▶ **GIVEN RECORDS**:
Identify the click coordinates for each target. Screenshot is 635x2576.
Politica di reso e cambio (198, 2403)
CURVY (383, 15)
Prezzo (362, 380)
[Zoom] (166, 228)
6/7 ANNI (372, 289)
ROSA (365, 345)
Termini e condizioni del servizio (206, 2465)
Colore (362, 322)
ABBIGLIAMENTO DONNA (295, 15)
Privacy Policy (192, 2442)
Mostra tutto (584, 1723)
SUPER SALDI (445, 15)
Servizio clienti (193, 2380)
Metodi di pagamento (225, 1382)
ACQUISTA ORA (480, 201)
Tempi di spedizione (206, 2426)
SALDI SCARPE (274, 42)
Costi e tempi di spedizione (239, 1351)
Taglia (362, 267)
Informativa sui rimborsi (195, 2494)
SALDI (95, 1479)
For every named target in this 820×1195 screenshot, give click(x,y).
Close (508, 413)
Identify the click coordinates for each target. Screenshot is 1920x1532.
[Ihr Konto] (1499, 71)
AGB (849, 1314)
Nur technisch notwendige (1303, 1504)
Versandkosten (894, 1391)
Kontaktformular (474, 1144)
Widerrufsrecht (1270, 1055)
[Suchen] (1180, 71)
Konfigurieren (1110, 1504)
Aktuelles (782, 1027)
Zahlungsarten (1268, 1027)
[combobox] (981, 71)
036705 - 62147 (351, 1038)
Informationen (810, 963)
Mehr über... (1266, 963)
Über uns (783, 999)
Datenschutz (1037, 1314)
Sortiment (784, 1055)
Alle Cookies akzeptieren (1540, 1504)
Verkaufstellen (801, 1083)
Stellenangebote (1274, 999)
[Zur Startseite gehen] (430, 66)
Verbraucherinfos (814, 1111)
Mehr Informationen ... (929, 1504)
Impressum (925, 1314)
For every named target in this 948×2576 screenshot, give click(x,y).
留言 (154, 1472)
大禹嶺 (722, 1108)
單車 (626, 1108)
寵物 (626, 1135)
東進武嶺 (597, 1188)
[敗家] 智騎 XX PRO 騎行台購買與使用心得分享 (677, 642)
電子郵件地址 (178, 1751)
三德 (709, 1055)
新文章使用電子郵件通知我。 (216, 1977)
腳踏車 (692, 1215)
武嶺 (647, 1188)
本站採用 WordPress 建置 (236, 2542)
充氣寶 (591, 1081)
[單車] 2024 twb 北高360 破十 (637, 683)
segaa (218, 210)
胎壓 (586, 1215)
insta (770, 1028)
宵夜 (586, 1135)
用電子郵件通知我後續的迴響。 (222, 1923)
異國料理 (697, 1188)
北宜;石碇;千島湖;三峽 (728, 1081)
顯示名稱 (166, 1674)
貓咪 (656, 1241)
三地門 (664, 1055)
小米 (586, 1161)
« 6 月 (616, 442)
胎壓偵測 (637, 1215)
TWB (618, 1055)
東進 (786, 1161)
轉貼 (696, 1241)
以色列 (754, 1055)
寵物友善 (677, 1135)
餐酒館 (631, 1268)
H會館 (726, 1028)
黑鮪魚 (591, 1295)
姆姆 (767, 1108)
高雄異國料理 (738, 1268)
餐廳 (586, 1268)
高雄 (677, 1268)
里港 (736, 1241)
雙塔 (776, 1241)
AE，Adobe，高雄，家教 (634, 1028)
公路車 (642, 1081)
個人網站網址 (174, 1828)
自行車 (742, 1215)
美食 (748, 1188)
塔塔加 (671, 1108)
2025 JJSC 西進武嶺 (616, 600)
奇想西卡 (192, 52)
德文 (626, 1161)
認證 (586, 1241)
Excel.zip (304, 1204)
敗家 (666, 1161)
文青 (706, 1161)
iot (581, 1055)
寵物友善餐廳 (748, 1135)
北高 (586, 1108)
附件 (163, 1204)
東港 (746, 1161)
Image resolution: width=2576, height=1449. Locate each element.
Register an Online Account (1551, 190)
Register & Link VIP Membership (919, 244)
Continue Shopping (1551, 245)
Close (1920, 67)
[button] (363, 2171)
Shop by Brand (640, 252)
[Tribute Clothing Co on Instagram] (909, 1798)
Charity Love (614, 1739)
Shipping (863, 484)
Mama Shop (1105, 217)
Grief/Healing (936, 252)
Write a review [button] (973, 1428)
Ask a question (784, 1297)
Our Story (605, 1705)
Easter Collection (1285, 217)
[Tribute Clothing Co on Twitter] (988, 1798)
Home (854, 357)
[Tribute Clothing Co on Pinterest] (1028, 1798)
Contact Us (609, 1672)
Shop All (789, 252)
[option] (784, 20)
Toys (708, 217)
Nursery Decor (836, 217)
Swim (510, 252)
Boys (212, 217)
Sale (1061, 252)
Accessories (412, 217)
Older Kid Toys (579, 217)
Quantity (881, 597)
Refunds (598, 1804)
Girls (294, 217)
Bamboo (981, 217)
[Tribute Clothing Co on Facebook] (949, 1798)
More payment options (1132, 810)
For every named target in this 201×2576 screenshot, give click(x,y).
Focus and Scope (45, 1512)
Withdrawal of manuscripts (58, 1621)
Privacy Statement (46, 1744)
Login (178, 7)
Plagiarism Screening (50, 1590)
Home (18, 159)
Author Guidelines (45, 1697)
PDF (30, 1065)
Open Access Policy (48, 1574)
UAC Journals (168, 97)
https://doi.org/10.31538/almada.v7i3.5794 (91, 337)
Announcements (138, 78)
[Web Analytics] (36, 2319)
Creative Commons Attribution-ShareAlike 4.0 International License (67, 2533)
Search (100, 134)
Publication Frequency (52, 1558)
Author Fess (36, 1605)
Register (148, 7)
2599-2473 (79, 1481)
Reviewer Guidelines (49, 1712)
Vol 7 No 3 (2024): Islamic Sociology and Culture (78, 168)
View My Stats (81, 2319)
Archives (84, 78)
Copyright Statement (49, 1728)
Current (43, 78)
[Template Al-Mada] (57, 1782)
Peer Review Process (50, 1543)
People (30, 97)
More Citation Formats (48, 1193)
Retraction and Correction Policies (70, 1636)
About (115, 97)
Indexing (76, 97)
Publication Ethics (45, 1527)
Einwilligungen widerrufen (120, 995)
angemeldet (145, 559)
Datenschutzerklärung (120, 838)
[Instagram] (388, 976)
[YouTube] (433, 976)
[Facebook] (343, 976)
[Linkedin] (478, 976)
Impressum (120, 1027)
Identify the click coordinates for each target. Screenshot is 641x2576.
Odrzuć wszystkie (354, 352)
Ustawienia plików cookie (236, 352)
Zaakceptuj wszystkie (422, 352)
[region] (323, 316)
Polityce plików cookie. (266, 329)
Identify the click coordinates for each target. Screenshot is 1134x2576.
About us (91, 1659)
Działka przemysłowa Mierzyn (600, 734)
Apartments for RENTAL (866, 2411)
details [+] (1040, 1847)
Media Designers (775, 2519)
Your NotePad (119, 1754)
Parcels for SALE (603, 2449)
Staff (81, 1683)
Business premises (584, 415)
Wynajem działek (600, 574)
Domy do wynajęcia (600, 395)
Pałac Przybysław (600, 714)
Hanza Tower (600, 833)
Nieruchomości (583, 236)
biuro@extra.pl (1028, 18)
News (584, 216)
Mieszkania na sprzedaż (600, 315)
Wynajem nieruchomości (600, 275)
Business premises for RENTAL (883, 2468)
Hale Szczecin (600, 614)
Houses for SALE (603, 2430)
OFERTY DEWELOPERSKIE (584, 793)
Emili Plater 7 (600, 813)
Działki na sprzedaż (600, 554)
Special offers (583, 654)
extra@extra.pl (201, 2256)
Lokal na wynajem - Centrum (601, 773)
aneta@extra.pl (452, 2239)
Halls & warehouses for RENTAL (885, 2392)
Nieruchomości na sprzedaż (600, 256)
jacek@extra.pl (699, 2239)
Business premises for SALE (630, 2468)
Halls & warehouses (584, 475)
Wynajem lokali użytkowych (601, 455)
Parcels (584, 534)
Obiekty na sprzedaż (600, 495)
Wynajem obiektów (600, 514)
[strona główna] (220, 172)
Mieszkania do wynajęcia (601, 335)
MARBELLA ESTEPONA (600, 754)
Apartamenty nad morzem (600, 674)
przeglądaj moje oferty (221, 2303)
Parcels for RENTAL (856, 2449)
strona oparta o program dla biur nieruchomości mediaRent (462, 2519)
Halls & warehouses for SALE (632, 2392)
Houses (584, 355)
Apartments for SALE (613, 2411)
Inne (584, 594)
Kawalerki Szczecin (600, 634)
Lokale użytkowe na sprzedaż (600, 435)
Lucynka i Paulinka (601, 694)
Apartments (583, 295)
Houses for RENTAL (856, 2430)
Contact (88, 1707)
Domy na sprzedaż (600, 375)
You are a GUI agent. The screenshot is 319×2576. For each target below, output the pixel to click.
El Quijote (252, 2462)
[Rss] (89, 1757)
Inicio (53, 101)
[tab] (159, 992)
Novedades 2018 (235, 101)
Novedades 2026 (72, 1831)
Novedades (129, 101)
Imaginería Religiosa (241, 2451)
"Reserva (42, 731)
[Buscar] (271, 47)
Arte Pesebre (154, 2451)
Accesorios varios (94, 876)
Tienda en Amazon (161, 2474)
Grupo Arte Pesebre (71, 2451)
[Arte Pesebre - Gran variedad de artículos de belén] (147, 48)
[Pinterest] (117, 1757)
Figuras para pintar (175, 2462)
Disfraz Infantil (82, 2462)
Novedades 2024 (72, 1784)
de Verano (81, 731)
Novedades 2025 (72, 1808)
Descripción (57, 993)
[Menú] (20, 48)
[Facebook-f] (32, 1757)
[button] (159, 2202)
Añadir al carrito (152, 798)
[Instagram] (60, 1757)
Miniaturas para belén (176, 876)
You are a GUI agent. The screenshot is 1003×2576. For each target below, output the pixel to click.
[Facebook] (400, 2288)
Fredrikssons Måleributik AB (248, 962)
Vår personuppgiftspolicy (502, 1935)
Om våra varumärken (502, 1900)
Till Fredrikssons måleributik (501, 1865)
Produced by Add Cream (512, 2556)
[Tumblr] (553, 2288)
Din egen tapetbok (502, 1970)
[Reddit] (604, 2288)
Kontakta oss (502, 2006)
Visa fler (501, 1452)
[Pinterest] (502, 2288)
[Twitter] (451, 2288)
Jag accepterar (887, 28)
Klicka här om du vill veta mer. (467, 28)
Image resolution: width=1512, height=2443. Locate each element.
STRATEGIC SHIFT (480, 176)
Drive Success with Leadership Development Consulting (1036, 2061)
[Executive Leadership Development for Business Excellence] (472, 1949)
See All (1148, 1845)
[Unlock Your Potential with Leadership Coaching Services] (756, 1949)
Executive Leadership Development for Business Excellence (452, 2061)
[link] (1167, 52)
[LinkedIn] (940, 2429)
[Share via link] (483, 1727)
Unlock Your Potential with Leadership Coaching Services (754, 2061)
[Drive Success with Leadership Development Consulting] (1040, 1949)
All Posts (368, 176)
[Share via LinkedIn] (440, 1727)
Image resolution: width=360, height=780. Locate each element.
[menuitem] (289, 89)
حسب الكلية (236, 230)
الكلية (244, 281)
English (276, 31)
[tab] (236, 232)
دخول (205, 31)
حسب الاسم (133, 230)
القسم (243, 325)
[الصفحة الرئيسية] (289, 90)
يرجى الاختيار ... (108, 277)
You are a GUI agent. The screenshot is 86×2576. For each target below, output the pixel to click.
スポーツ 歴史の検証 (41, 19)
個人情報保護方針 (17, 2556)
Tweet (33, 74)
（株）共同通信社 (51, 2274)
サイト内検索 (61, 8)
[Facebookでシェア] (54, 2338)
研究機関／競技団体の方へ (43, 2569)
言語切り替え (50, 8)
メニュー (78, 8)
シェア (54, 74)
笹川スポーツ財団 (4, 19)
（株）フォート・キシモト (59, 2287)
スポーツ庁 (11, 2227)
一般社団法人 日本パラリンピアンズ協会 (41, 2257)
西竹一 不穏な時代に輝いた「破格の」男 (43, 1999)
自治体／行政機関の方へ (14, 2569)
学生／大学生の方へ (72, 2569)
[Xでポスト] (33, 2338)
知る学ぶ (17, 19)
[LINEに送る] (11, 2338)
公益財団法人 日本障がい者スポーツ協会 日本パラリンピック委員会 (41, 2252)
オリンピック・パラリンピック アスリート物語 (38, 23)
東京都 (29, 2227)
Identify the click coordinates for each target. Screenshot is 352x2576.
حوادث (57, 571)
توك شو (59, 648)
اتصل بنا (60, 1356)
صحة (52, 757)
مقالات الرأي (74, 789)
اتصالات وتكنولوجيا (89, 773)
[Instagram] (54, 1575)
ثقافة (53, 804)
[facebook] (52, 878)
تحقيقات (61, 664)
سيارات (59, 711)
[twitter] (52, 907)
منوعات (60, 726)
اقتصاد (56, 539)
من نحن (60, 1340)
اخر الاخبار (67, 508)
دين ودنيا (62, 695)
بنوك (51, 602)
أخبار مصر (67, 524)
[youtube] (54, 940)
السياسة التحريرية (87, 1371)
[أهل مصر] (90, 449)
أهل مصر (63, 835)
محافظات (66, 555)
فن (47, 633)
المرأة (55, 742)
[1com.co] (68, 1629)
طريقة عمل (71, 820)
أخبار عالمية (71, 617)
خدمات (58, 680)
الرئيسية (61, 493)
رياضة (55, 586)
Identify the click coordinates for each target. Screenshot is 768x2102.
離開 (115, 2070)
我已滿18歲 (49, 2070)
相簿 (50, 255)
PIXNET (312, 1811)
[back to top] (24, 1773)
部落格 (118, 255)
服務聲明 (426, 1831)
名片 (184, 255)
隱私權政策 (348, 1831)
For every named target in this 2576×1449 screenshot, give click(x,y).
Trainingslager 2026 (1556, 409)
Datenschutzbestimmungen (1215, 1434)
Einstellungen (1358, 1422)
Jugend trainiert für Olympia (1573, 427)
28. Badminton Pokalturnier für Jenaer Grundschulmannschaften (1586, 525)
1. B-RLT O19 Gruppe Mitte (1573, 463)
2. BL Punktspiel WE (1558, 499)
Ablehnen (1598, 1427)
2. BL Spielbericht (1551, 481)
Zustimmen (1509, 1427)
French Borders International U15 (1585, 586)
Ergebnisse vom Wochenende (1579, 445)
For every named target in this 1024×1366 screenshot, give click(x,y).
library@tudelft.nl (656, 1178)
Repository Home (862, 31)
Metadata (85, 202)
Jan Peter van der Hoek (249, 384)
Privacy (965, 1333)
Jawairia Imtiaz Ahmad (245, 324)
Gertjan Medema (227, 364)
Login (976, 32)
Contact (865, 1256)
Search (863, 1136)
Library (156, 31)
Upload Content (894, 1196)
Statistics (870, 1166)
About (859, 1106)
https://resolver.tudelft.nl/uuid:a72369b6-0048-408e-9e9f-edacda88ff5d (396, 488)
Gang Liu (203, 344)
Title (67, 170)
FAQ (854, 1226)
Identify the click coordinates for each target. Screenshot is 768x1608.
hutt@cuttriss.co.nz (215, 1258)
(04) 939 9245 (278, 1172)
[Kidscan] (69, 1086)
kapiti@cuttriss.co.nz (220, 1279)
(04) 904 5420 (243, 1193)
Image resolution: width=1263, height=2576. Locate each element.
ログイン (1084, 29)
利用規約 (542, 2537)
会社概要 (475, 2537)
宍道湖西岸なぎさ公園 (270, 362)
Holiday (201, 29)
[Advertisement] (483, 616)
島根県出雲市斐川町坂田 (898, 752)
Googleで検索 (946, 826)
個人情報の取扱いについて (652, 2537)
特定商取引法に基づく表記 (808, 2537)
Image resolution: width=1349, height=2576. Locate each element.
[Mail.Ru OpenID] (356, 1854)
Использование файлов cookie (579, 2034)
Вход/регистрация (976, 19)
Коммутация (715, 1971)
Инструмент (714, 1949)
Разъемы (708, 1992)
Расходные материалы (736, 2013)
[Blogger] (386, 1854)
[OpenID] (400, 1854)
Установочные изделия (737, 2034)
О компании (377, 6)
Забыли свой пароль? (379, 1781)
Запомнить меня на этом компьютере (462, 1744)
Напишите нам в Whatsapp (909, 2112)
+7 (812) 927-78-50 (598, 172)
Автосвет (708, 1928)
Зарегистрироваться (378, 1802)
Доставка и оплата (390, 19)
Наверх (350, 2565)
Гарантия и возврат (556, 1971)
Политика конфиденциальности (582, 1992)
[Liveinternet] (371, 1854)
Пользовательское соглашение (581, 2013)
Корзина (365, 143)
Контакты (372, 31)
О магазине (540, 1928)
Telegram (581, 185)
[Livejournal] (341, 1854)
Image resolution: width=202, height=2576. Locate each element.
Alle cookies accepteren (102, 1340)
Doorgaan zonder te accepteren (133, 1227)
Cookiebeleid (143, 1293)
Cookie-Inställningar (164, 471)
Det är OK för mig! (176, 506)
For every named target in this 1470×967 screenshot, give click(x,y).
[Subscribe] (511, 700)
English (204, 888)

▶ **WORK INSTRUCTION**:
Output the records above exactly, from their first line through the line that contains "Versandkosten (894, 1391)", and add nothing.

▶ **REPLY**:
Identify the click coordinates for each target. Screenshot is 635x2576.
Politica di reso e cambio (198, 2403)
CURVY (383, 15)
Prezzo (362, 380)
[Zoom] (166, 228)
6/7 ANNI (372, 289)
ROSA (365, 345)
Termini e condizioni del servizio (206, 2465)
Colore (362, 322)
ABBIGLIAMENTO DONNA (295, 15)
Privacy Policy (192, 2442)
Mostra tutto (584, 1723)
SUPER SALDI (445, 15)
Servizio clienti (193, 2380)
Metodi di pagamento (225, 1382)
ACQUISTA ORA (480, 201)
Tempi di spedizione (206, 2426)
SALDI SCARPE (274, 42)
Costi e tempi di spedizione (239, 1351)
Taglia (362, 267)
Informativa sui rimborsi (195, 2494)
SALDI (95, 1479)
For every named target in this 820×1195 screenshot, give click(x,y).
Close (508, 413)
Identify the click coordinates for each target. Screenshot is 1920x1532.
[Ihr Konto] (1499, 71)
AGB (849, 1314)
Nur technisch notwendige (1303, 1504)
Versandkosten (894, 1391)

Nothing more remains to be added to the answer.